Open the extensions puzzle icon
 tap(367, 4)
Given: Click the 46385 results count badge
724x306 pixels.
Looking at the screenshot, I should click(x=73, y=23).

What this task involves | Identify every line in the material above that contains the string "Given", and copy each of those lines in full. Case counts, so match only that exact capitalization.

Task answer |
Given: Click the 46385 results count badge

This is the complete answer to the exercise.